__Directions for this task__. Copy the data word for word, starting from its first line and stopping after the line that contains "step-card-2: 02 上传升级文件".

__Material to process__.
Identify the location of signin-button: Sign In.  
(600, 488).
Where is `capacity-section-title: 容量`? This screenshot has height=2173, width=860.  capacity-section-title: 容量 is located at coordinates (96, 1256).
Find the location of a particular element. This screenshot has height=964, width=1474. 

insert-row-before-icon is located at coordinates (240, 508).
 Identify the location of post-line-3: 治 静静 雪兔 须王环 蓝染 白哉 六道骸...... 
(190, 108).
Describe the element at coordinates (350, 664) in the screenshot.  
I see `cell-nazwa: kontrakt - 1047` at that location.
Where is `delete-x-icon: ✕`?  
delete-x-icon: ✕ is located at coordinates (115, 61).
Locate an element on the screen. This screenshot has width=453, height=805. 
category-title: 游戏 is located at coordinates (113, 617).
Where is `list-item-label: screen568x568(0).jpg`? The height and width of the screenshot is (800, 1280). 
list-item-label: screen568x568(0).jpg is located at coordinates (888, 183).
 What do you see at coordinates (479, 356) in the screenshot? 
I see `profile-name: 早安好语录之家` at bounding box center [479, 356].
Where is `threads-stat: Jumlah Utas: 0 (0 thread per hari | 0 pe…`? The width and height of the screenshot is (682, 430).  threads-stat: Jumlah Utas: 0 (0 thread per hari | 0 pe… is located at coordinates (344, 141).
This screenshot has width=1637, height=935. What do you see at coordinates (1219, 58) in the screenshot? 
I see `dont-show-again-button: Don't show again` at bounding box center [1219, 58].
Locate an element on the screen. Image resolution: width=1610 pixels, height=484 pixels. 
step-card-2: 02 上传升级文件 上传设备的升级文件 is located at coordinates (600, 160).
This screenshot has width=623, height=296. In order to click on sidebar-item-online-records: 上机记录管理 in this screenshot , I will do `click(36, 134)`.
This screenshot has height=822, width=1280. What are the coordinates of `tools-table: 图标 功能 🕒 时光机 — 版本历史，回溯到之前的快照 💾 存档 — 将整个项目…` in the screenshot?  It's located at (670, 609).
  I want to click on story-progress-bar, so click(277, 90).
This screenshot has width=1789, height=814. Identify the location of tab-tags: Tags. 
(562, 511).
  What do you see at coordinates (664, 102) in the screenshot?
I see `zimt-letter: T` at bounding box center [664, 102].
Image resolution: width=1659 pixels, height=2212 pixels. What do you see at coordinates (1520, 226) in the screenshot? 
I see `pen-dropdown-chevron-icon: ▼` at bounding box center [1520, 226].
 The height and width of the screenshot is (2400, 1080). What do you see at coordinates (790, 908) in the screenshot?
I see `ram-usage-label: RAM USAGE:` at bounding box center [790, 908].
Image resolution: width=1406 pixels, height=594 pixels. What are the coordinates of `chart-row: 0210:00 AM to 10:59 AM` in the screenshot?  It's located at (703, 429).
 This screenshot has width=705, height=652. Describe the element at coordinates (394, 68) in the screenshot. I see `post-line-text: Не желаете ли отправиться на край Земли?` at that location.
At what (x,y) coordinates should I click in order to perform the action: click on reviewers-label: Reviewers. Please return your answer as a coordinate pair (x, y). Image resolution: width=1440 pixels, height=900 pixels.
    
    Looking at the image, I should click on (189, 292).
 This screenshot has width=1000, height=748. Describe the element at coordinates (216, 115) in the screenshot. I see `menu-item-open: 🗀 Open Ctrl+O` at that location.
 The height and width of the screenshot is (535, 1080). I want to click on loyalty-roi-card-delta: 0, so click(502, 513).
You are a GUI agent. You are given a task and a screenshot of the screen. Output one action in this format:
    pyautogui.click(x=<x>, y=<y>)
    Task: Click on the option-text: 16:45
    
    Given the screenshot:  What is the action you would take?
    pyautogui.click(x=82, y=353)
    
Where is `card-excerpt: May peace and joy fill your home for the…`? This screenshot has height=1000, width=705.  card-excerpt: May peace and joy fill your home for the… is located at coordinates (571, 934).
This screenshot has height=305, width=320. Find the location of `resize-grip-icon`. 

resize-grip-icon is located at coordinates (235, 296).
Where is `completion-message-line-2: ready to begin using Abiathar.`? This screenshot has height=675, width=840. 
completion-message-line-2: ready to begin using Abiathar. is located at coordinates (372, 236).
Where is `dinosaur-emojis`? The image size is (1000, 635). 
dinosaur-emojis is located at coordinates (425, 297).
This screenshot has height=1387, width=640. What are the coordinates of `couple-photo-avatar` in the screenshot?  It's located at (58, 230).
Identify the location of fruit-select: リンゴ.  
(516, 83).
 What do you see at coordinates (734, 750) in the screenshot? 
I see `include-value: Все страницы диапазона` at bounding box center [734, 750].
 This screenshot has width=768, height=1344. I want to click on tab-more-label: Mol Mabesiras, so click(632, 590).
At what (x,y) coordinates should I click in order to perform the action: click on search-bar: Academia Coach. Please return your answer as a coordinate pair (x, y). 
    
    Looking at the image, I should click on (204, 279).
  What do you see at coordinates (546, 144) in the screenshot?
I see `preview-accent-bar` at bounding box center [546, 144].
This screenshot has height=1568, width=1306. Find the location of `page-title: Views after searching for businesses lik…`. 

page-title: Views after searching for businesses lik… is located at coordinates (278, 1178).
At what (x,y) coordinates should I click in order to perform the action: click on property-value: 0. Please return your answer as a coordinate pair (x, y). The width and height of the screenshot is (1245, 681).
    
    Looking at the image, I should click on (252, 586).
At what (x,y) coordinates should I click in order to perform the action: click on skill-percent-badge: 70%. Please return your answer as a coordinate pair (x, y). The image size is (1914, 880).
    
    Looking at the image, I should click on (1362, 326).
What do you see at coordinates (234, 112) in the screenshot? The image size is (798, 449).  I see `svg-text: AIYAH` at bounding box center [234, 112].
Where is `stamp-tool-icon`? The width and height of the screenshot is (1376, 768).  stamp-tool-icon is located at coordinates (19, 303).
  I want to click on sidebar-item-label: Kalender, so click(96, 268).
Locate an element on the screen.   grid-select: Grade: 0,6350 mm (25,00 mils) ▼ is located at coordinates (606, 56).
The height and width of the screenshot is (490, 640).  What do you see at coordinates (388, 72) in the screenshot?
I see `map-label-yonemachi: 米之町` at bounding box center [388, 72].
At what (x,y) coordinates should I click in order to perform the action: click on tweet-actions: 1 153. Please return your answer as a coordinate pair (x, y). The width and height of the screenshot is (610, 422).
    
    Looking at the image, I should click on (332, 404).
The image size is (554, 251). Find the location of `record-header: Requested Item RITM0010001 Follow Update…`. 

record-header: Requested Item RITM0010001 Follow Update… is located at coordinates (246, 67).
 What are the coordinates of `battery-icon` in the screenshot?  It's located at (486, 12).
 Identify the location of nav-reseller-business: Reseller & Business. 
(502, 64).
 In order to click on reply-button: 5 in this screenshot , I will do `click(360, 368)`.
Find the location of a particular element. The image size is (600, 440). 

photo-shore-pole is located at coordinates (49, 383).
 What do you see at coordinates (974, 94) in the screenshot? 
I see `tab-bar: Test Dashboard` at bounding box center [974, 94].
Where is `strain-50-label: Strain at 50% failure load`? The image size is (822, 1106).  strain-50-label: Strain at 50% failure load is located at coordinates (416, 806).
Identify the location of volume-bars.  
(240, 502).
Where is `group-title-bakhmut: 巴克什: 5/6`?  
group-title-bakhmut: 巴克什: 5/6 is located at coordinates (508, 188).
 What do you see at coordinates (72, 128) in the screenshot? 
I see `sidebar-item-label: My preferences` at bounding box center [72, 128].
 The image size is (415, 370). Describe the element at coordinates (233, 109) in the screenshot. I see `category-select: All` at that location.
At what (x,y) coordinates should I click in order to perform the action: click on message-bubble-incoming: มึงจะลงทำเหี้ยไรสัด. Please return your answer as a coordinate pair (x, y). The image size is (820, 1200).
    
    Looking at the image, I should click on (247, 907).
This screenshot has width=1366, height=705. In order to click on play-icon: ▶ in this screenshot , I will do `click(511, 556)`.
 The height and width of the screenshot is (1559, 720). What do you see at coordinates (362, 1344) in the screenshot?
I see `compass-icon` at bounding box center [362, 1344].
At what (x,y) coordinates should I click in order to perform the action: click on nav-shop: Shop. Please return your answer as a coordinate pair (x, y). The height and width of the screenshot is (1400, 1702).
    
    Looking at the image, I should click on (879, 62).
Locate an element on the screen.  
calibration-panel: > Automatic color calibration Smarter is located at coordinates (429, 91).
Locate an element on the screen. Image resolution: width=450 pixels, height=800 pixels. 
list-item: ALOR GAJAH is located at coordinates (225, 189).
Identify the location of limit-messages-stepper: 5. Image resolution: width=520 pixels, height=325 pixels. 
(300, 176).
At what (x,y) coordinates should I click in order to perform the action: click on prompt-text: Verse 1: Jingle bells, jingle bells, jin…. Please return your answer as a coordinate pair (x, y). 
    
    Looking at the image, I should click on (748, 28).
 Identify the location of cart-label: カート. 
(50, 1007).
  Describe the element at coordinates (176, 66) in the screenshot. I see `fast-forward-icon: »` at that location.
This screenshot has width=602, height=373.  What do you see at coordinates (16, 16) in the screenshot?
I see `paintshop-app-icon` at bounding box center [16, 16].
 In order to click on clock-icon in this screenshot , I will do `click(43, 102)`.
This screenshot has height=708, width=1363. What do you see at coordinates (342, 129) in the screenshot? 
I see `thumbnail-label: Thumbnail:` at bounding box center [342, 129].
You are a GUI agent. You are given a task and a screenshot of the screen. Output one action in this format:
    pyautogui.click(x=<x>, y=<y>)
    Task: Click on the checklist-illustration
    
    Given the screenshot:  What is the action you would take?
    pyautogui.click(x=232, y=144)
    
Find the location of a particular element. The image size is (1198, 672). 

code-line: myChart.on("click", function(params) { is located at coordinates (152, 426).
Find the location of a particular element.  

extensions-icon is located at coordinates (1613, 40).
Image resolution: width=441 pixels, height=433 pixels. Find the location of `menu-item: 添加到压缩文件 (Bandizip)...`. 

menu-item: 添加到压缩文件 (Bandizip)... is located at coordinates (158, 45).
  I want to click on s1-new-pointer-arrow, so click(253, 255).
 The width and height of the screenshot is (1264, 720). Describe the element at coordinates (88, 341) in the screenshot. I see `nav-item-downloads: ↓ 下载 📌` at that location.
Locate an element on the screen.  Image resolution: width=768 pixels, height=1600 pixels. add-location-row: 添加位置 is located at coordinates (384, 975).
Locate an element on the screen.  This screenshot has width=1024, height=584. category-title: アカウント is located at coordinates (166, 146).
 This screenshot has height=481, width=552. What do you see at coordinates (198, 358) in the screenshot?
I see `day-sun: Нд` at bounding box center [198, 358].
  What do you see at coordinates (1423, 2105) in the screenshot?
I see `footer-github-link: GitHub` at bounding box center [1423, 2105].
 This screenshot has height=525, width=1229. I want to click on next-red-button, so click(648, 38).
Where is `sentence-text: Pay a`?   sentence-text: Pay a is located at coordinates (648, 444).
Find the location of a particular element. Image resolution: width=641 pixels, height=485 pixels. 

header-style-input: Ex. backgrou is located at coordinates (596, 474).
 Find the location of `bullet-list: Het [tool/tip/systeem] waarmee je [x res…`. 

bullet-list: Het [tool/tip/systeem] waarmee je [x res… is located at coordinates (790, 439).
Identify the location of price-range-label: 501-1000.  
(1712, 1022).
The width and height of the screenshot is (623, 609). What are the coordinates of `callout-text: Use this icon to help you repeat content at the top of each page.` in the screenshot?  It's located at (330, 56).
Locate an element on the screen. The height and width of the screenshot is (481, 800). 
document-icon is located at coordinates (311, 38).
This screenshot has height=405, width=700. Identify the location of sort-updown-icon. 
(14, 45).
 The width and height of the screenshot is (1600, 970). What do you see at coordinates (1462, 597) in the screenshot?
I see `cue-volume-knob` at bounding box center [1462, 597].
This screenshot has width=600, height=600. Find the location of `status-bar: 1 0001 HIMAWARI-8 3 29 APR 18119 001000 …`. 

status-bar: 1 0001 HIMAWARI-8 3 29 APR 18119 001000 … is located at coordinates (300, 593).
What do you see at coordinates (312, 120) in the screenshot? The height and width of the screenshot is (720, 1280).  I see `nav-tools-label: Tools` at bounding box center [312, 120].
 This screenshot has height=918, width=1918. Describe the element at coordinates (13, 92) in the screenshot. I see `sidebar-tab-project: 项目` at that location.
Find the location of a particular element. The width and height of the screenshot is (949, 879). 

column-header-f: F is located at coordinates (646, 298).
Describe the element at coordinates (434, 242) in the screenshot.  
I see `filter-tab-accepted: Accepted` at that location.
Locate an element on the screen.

__Problem solution__.
Identify the location of signin-button: Sign In.  
(600, 488).
Where is `capacity-section-title: 容量`? This screenshot has height=2173, width=860.  capacity-section-title: 容量 is located at coordinates (96, 1256).
Find the location of a particular element. This screenshot has height=964, width=1474. 

insert-row-before-icon is located at coordinates (240, 508).
 Identify the location of post-line-3: 治 静静 雪兔 须王环 蓝染 白哉 六道骸...... 
(190, 108).
Describe the element at coordinates (350, 664) in the screenshot.  
I see `cell-nazwa: kontrakt - 1047` at that location.
Where is `delete-x-icon: ✕`?  
delete-x-icon: ✕ is located at coordinates (115, 61).
Locate an element on the screen. This screenshot has width=453, height=805. 
category-title: 游戏 is located at coordinates (113, 617).
Where is `list-item-label: screen568x568(0).jpg`? The height and width of the screenshot is (800, 1280). 
list-item-label: screen568x568(0).jpg is located at coordinates (888, 183).
 What do you see at coordinates (479, 356) in the screenshot? 
I see `profile-name: 早安好语录之家` at bounding box center [479, 356].
Where is `threads-stat: Jumlah Utas: 0 (0 thread per hari | 0 pe…`? The width and height of the screenshot is (682, 430).  threads-stat: Jumlah Utas: 0 (0 thread per hari | 0 pe… is located at coordinates (344, 141).
This screenshot has width=1637, height=935. What do you see at coordinates (1219, 58) in the screenshot? 
I see `dont-show-again-button: Don't show again` at bounding box center [1219, 58].
Locate an element on the screen. Image resolution: width=1610 pixels, height=484 pixels. 
step-card-2: 02 上传升级文件 上传设备的升级文件 is located at coordinates (600, 160).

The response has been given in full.